Reputation: 31
how to extract the text between two known words in a string with a condition that the text between these words can be i) 1 character ii) 1 word iii) 2 words etc.?
Sample Text:
text = ("MNOTES - GEO GEO MNOTES 20 231-0005 GEO GEO GEO GEO GEO MNOTES SOME REVISION MNOTES CASUAL C GEO GEO GEO GEO GEO MNOTES F232322500 MNOTES HELP PAGES GEO GEO GEO GEO MNOTES SHEET 1 OF 3 GEO GEO MNOTES CASUAL E. GEO GEO MNOTES SITPOPE/TIN AY GEO GEO MNOTES R GEO GEO GEO GEO MNOTES 22+0436/T.SKI/11-AUG-1986 GEO GEO GEO GEO MNOTES 231-0045 GEO")
I have a string like above that have multiple occurrences of these two known words 'MNOTES'
and 'GEO'
, however the text between them can be anything and any number of words.

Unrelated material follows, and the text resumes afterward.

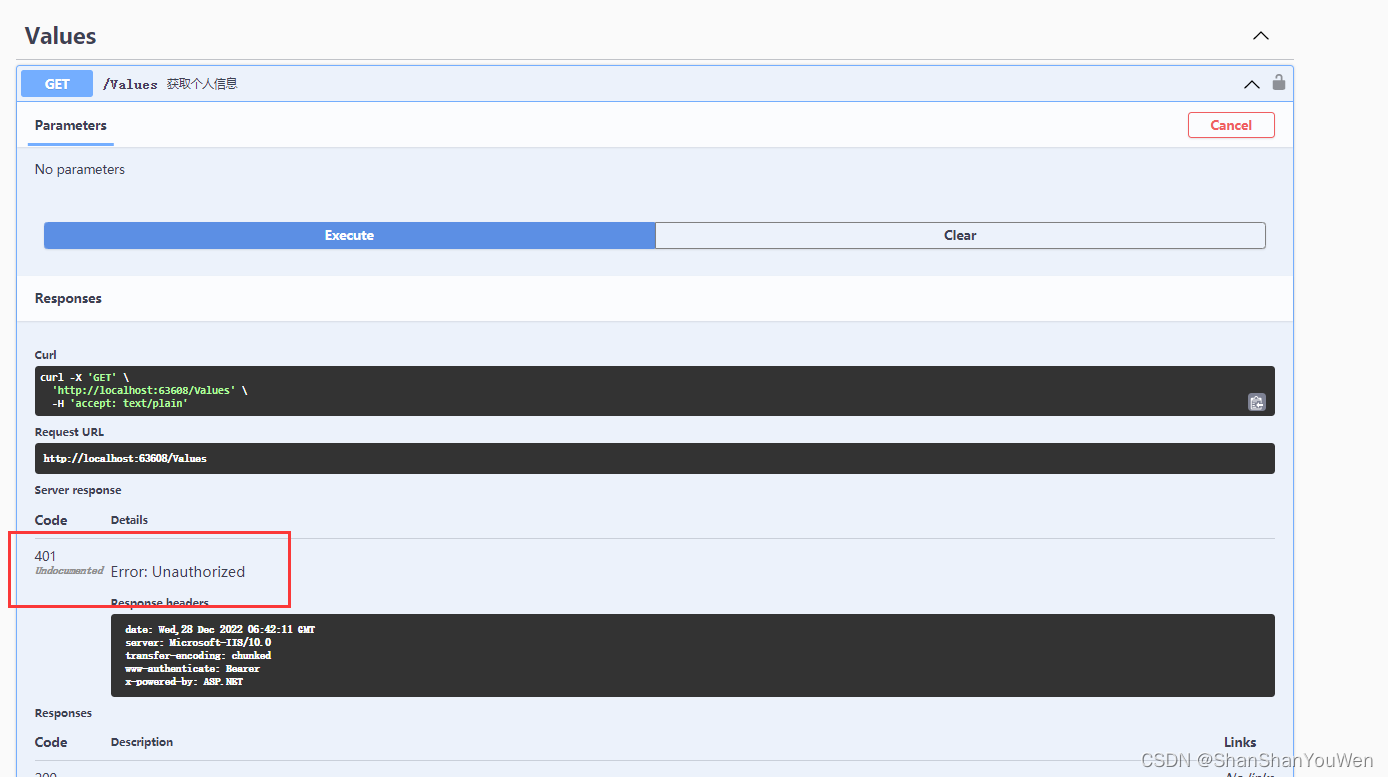Click Cancel to exit try-it-out
The width and height of the screenshot is (1388, 777).
click(1231, 124)
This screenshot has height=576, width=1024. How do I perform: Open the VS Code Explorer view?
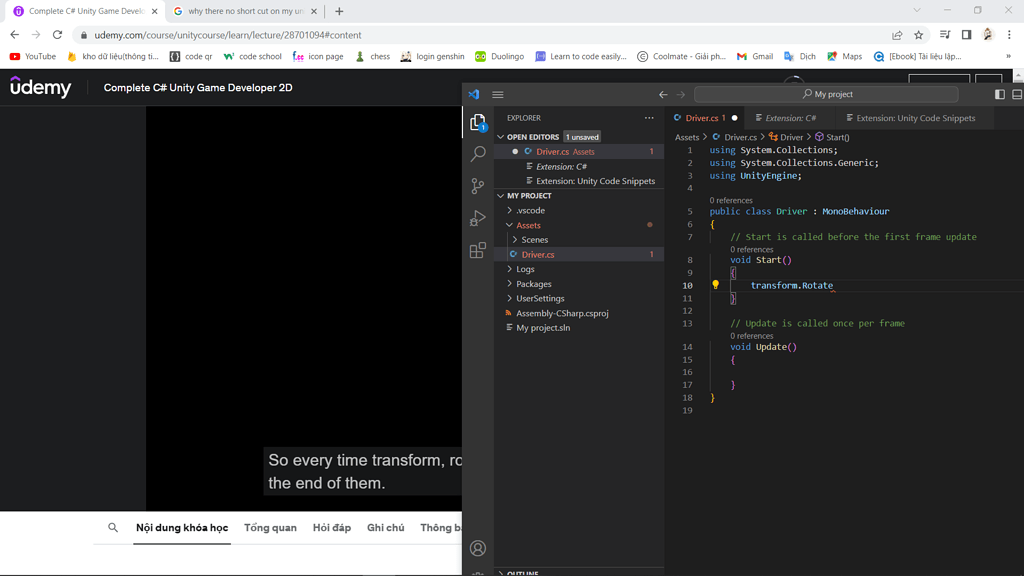[x=478, y=122]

I wanted to extract sometimes the text that has only one character between those two known words or sometimes the text that has 2 words between those two known words or sometimes the text that has 6 words between those two known words etc., So, how can i extract along with the condition ?
Upvotes: 3
Views: 4610
Reputation: 27515
Use re.findall
.
import re
re.findall('MNOTES(.*?)GEO', text)
This results in:
[' - ', ' 20 231-0005 ', ' SOME REVISION MNOTES CASUAL C ', ' F232322500 MNOTES HELP PAGES ', ' SHEET 1 OF 3 ', ' CASUAL E. ', ' SITPOPE/TIN AY ', ' R ', ' 22+0436/T.SKI/11-AUG-1986 ', ' 231-0045 ']
Edit
To get a specific amount of characters the following will work:
re.findall('MNOTES\s?(.{1})\s?GEO', text)
Results in
['-', 'R']
and to get only results that are 6-8 characters long:
re.findall('MNOTES\s?(.{6,8})\s?GEO', text)
Results:
['- GEO ', 'CASUAL C', 'R GEO ', '231-0045']
Upvotes: 4